[WORK INSTRUCTIONS] Using the records that appear below, write out exactly the lines from the one with "The height and width of the screenshot is (1066, 878)." through the one with "Given: Open the Type: All dropdown", keeping both end lines.

[DATA]
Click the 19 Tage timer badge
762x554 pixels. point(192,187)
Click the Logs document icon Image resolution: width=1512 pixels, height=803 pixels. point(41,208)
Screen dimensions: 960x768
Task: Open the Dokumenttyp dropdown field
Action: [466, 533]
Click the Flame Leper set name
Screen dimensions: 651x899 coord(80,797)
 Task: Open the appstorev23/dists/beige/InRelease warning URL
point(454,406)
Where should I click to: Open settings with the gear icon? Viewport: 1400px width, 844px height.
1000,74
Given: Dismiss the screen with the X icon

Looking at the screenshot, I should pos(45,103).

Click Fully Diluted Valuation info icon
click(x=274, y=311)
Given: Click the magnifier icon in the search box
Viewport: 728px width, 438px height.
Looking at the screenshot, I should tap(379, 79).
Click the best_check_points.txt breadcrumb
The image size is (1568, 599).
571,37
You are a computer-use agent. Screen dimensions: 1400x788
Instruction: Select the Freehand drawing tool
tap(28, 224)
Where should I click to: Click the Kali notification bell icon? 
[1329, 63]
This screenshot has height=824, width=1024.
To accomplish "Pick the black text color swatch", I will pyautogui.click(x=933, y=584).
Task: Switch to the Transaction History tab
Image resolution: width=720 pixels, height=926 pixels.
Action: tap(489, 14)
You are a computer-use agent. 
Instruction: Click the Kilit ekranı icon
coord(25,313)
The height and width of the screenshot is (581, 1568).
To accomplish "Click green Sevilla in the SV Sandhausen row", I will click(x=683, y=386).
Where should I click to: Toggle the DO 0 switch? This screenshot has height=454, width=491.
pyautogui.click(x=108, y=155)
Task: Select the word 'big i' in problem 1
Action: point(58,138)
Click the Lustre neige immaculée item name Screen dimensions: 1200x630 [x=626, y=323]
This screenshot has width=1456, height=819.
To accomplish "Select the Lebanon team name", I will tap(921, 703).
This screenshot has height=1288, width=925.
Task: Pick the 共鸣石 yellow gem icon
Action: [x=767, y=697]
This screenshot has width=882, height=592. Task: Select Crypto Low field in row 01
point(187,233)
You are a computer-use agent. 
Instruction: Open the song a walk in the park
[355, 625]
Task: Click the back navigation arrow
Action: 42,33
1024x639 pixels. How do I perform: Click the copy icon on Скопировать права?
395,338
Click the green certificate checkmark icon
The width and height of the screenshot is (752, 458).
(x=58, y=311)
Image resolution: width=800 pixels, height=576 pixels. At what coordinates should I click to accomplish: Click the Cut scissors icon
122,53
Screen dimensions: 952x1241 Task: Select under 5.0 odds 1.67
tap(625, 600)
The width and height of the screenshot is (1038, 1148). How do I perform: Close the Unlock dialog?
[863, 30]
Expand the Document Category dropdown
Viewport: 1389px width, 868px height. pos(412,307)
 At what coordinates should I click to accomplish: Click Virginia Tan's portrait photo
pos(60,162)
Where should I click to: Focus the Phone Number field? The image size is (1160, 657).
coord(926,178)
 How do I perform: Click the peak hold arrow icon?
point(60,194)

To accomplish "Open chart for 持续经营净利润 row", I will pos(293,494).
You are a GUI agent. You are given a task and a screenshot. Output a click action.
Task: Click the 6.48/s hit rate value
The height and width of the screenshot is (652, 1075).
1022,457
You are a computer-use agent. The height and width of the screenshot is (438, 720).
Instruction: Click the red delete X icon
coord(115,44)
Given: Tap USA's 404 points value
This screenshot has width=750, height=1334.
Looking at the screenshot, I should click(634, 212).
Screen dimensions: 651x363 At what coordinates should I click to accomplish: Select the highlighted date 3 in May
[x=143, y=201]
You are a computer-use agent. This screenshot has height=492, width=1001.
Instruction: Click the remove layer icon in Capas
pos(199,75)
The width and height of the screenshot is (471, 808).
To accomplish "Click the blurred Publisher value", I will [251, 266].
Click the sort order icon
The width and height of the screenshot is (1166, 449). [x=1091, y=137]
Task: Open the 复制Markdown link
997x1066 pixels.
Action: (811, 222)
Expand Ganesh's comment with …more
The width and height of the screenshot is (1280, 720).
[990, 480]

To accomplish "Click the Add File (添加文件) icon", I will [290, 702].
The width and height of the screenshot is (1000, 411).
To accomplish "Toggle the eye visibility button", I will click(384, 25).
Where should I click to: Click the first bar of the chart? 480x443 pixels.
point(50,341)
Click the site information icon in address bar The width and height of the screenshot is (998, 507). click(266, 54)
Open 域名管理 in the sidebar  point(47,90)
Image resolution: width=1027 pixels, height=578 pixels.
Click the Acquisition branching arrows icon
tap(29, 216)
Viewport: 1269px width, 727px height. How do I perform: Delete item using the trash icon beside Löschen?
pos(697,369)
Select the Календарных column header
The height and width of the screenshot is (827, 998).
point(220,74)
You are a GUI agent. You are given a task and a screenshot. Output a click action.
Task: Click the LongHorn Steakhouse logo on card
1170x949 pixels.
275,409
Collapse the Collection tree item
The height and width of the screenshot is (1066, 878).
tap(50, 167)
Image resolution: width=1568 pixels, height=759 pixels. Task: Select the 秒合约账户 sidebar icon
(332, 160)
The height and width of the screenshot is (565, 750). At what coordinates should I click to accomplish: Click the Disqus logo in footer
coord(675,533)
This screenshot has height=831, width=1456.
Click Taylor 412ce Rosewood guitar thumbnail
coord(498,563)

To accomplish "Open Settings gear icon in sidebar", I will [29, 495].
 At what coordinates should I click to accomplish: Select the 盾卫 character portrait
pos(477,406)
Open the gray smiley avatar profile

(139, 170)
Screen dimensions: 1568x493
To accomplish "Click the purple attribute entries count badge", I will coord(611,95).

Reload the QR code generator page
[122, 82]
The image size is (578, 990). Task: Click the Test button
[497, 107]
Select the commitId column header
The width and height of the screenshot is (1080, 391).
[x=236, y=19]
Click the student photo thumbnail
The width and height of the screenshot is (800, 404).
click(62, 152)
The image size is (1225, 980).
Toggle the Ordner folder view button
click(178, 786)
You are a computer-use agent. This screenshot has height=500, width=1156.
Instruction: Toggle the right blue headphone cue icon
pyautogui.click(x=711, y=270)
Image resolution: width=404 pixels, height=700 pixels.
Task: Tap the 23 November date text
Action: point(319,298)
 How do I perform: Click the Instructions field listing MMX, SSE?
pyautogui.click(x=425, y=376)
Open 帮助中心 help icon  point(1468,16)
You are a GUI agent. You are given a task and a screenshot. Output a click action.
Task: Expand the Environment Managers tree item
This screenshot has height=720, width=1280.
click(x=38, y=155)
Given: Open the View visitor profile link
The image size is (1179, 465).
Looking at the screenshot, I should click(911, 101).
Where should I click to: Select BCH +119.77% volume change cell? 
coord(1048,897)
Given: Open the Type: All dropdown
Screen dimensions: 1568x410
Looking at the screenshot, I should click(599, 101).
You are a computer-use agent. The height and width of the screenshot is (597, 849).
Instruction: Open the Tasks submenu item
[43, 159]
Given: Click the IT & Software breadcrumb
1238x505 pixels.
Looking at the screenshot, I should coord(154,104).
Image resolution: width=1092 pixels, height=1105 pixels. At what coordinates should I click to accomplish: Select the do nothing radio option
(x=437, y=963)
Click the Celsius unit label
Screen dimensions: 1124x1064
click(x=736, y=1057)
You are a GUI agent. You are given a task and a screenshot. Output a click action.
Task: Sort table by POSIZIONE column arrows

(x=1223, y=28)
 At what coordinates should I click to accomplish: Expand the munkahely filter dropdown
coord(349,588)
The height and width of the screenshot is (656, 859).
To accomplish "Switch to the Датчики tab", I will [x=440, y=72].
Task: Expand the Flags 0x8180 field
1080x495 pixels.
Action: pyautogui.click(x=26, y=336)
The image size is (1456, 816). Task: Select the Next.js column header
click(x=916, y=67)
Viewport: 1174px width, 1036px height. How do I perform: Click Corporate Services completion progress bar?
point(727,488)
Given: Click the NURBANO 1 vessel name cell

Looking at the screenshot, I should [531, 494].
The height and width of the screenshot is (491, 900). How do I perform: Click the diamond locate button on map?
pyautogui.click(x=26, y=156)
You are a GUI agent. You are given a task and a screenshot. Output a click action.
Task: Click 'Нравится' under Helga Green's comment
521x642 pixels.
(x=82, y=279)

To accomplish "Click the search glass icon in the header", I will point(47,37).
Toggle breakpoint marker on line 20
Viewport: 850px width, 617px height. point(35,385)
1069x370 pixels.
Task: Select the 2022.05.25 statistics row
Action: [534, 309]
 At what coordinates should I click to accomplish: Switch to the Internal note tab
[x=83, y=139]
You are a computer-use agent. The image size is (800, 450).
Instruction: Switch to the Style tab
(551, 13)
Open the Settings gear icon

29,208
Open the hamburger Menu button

[TASK RESPONSE]
The height and width of the screenshot is (1066, 878).
tap(50, 167)
Image resolution: width=1568 pixels, height=759 pixels. Task: Select the 秒合约账户 sidebar icon
(332, 160)
The height and width of the screenshot is (565, 750). At what coordinates should I click to accomplish: Click the Disqus logo in footer
coord(675,533)
This screenshot has height=831, width=1456.
Click Taylor 412ce Rosewood guitar thumbnail
coord(498,563)

To accomplish "Open Settings gear icon in sidebar", I will [29, 495].
 At what coordinates should I click to accomplish: Select the 盾卫 character portrait
pos(477,406)
Open the gray smiley avatar profile

(139, 170)
Screen dimensions: 1568x493
To accomplish "Click the purple attribute entries count badge", I will coord(611,95).

Reload the QR code generator page
[122, 82]
The image size is (578, 990). Task: Click the Test button
[497, 107]
Select the commitId column header
The width and height of the screenshot is (1080, 391).
[x=236, y=19]
Click the student photo thumbnail
The width and height of the screenshot is (800, 404).
click(62, 152)
The image size is (1225, 980).
Toggle the Ordner folder view button
click(178, 786)
You are a computer-use agent. This screenshot has height=500, width=1156.
Instruction: Toggle the right blue headphone cue icon
pyautogui.click(x=711, y=270)
Image resolution: width=404 pixels, height=700 pixels.
Task: Tap the 23 November date text
Action: point(319,298)
 How do I perform: Click the Instructions field listing MMX, SSE?
pyautogui.click(x=425, y=376)
Open 帮助中心 help icon  point(1468,16)
You are a GUI agent. You are given a task and a screenshot. Output a click action.
Task: Expand the Environment Managers tree item
This screenshot has height=720, width=1280.
click(x=38, y=155)
Given: Open the View visitor profile link
The image size is (1179, 465).
Looking at the screenshot, I should click(911, 101).
Where should I click to: Select BCH +119.77% volume change cell? 
coord(1048,897)
Given: Open the Type: All dropdown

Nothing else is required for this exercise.